## TASK TO COMPLETE:
Only the text of the records, copied exactly, is wanted; no pictures.

## THE INPUT:
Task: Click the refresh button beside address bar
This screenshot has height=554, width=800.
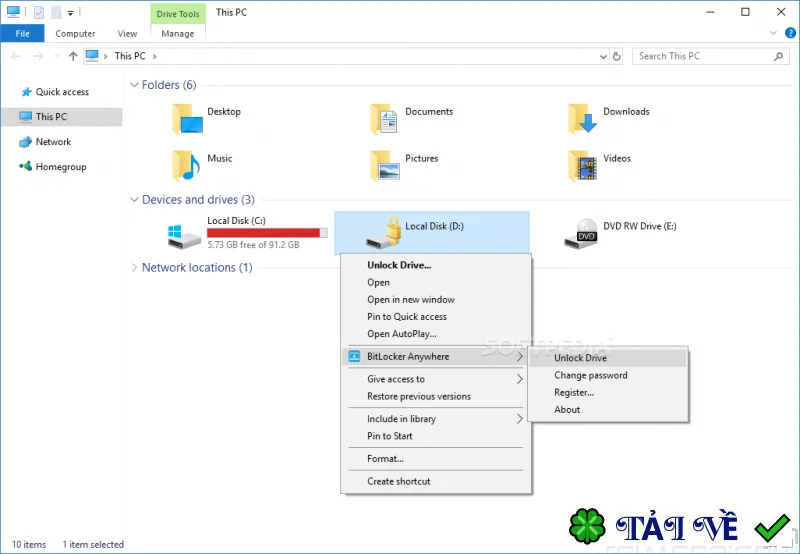Action: 616,56
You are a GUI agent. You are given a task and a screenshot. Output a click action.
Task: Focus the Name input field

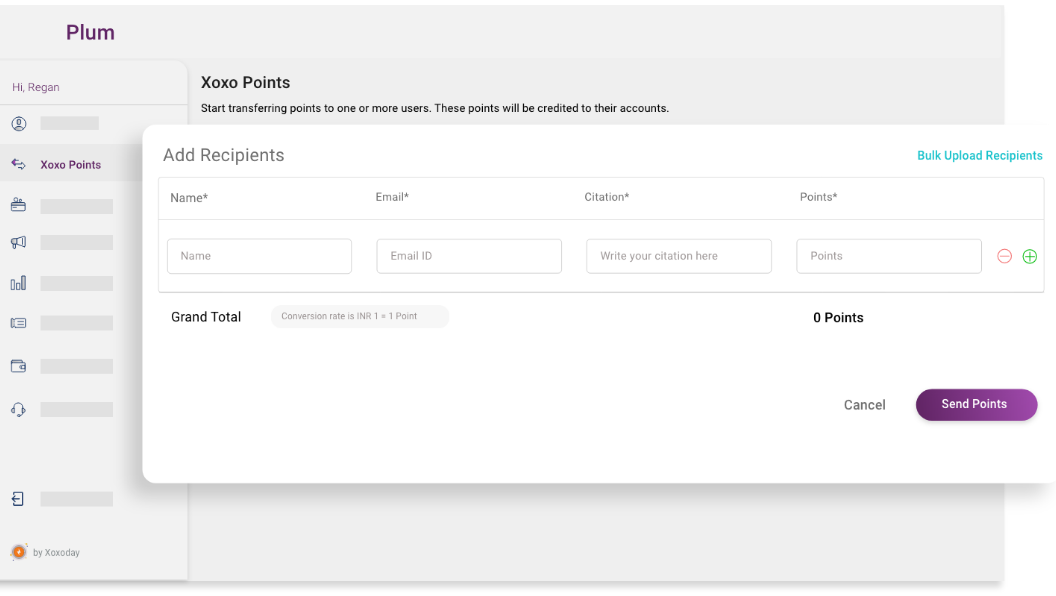click(259, 256)
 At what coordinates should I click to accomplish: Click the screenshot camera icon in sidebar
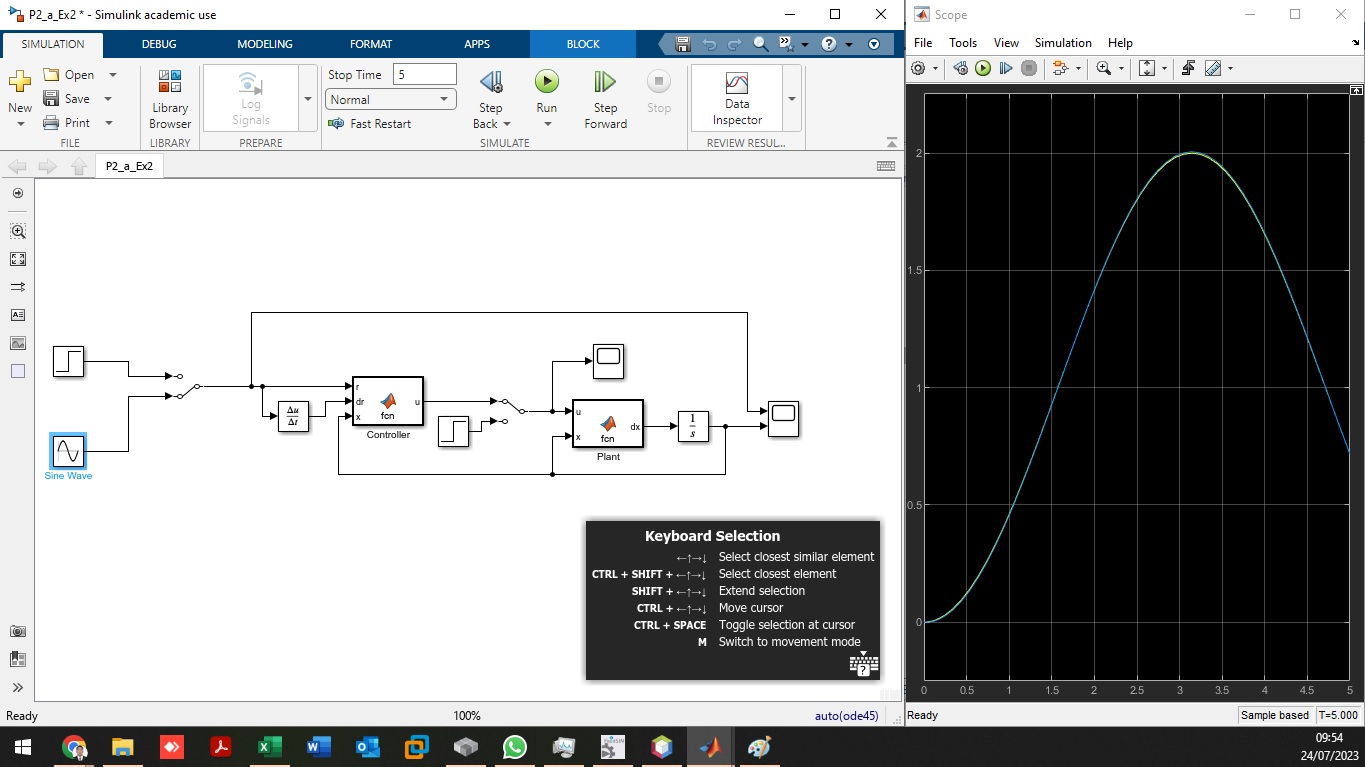[x=18, y=631]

## YOUR RESPONSE:
Task: Click the refresh button beside address bar
This screenshot has height=554, width=800.
Action: 616,56
You are a GUI agent. You are given a task and a screenshot. Output a click action.
Task: Focus the Name input field

click(259, 256)
 At what coordinates should I click to accomplish: Click the screenshot camera icon in sidebar
[x=18, y=631]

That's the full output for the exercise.